FTC: Loud Bark, No Bite

As an example of just how badly we need an aggressive Consumer Financial Protection Bureau, as Prof. Sovern suggests above, see the press release below, which was posted on the Federal Trade Commission’s blog this week, a classic of the genre. That’s because FTC is a typical neutered federal agency, which loudly trumpets all the hard work it does, never mentioning that it only charges onto the field to protect consumers . . . months and years after the bandits have left the scene, long after the wounded have expired from their wounds.

Like the narcotics agencies who always hand journalists stories about drug busts with eye- popping numbers about “tons of drugs seized” while staying mum on what percentage of drugs that bust represents, the FTC m.o. is to publicize the size of the judgments awarded (what the judge SAYS the crooks should pay), and while never posting a followup about how much money is actually recovered from the crooks and paid back as restitution to victimized consumers.

Anyone who wants to hamstring the CFPB — and there is one whole political party that very much wants to, along with corrupt members of the other who agree — has only to look at the sleepy watchdog that is the FTC for an example of how to do it.

Weeding out deceptive and unfair data practices

Ask any gardener and they’ll tell you it’s a fool’s errand to lop weeds off at the surface. You also have to target the root system that allows them to propagate in the first place. That’s one of the messages to take from a judgment in the FTC’s case against Ideal Financial Solutions, Inc., and previous actions against data brokers and others who lent their green thumbs to Ideal’s large-scale consumer scam.
Ideal Financial acquired massive quantities of confidential consumer information – Social Security numbers, account numbers, and the like – and used it to make unauthorized withdrawals from consumers’ bank accounts.

How did they get their hands on such sensitive stuff? It turns out many of the consumers had applied for payday loans online. The personal data they turned over in the hope of getting a loan was compiled by purported loan sites and data brokers who – without batting an eye, it appears – sold it to Ideal Financial. 

It’s hard to imagine things could get worse, but they did. Ideal Financial set up a sudoku-like puzzle of shell corporations and fake business names that made it even harder for consumers to figure out who was pilfering their already-depleted accounts.

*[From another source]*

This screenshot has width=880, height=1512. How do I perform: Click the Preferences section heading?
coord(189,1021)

The FTC sued Ideal Financial in 2013. The just-announced order imposes a $43 million judgment against the company, its subsidiaries, and four defendants, and an additional $36 million judgment against one of the ringleaders. That follows a $25 million partially suspended judgment entered in 2014 against two others involved in the operation. That order required one of them to liquidate his assets and turn them over to the FTC.

Put it all together and the orders suggest it’s a good time for all seven defendants to consider a new line of work. They’re all prohibited from collecting or disclosing account numbers except for transactions specifically authorized by the consumer. The most recent judgment also bans three ringleaders — Jared Mosher, Steven Sunyich, and Christopher Sunyich — from the marketing, sale, and handling of any credit-related products or services.

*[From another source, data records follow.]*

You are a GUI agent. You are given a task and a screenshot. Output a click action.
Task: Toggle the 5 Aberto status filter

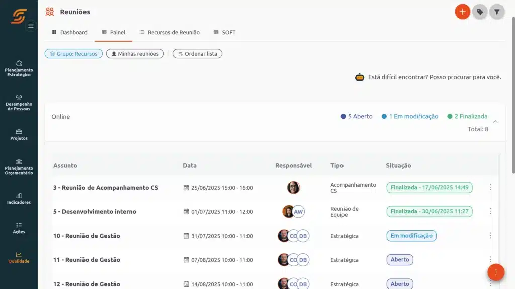(357, 116)
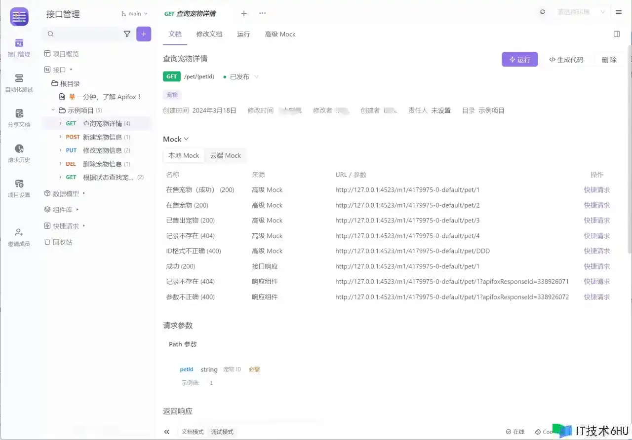Image resolution: width=632 pixels, height=440 pixels.
Task: Open 请求历史 from the sidebar
Action: pyautogui.click(x=19, y=153)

What about the companies that sold the data to Ideal Financial in the first place? The FTC has already announced settlements with Sitesearch Corporation (also known as LeapLab), Gen X Marketing Group, and Sequoia One.

What can other companies conclude from this announcement?

First, the FTC isn’t fooled by mounds of mulch. We’ll till the soil necessary to unearth exactly what’s going on. Complicated corporate structures and evasive tactics won’t deter us from protecting consumers.

Second, when evaluating liability, the FTC looks at the entire ecosystem of deception. Operations like Ideal Financial’s can’t germinate without the cooperation of information sellers. Therefore, it’s unwise for data brokers to get down in the dirt by selling sensitive information without a closer examination of how it will be used.